## Task directions
The data is to be set down once more, exactly as it reads.

═════ Data for analysis

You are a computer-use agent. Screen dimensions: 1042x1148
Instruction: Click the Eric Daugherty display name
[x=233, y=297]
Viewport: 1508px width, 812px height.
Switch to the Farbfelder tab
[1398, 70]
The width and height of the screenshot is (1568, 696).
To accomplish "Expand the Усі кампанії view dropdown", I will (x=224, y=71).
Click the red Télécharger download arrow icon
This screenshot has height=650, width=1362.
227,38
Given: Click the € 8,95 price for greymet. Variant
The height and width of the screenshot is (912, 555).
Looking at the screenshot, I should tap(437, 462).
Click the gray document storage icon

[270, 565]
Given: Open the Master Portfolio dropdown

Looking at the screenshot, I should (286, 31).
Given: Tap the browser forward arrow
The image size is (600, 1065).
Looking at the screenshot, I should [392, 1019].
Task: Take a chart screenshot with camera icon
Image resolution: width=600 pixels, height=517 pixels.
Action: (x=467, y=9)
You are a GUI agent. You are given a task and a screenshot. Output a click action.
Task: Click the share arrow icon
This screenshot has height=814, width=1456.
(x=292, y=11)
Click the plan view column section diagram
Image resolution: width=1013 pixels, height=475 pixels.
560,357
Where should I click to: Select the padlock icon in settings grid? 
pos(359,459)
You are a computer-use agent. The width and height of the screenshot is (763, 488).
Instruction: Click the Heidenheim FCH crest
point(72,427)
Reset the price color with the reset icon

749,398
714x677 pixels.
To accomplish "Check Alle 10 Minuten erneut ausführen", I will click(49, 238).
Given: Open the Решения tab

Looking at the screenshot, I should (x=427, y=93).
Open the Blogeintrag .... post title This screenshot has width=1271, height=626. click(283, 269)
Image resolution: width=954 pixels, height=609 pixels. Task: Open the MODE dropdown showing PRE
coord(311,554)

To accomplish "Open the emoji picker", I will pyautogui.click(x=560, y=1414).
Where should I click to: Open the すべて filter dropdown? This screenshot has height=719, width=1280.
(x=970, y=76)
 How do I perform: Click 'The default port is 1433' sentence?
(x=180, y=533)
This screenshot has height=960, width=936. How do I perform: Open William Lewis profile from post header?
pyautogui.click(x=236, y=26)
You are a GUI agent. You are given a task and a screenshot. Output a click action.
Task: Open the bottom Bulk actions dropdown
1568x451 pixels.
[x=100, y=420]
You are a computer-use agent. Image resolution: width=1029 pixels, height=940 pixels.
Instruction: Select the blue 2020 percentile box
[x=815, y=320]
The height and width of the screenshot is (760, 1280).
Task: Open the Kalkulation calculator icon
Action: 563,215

══════════

## Response to the task
You are a computer-use agent. Screen dimensions: 1042x1148
Instruction: Click the Eric Daugherty display name
[x=233, y=297]
Viewport: 1508px width, 812px height.
Switch to the Farbfelder tab
[1398, 70]
The width and height of the screenshot is (1568, 696).
To accomplish "Expand the Усі кампанії view dropdown", I will (x=224, y=71).
Click the red Télécharger download arrow icon
This screenshot has height=650, width=1362.
227,38
Given: Click the € 8,95 price for greymet. Variant
The height and width of the screenshot is (912, 555).
Looking at the screenshot, I should tap(437, 462).
Click the gray document storage icon

[270, 565]
Given: Open the Master Portfolio dropdown

Looking at the screenshot, I should (286, 31).
Given: Tap the browser forward arrow
The image size is (600, 1065).
Looking at the screenshot, I should [392, 1019].
Task: Take a chart screenshot with camera icon
Image resolution: width=600 pixels, height=517 pixels.
Action: (x=467, y=9)
You are a GUI agent. You are given a task and a screenshot. Output a click action.
Task: Click the share arrow icon
This screenshot has height=814, width=1456.
(x=292, y=11)
Click the plan view column section diagram
Image resolution: width=1013 pixels, height=475 pixels.
560,357
Where should I click to: Select the padlock icon in settings grid? 
pos(359,459)
You are a computer-use agent. The width and height of the screenshot is (763, 488).
Instruction: Click the Heidenheim FCH crest
point(72,427)
Reset the price color with the reset icon

749,398
714x677 pixels.
To accomplish "Check Alle 10 Minuten erneut ausführen", I will click(49, 238).
Given: Open the Решения tab

Looking at the screenshot, I should (x=427, y=93).
Open the Blogeintrag .... post title This screenshot has width=1271, height=626. click(283, 269)
Image resolution: width=954 pixels, height=609 pixels. Task: Open the MODE dropdown showing PRE
coord(311,554)

To accomplish "Open the emoji picker", I will pyautogui.click(x=560, y=1414).
Where should I click to: Open the すべて filter dropdown? This screenshot has height=719, width=1280.
(x=970, y=76)
 How do I perform: Click 'The default port is 1433' sentence?
(x=180, y=533)
This screenshot has height=960, width=936. How do I perform: Open William Lewis profile from post header?
pyautogui.click(x=236, y=26)
You are a GUI agent. You are given a task and a screenshot. Output a click action.
Task: Open the bottom Bulk actions dropdown
1568x451 pixels.
[x=100, y=420]
You are a computer-use agent. Image resolution: width=1029 pixels, height=940 pixels.
Instruction: Select the blue 2020 percentile box
[x=815, y=320]
The height and width of the screenshot is (760, 1280).
Task: Open the Kalkulation calculator icon
Action: 563,215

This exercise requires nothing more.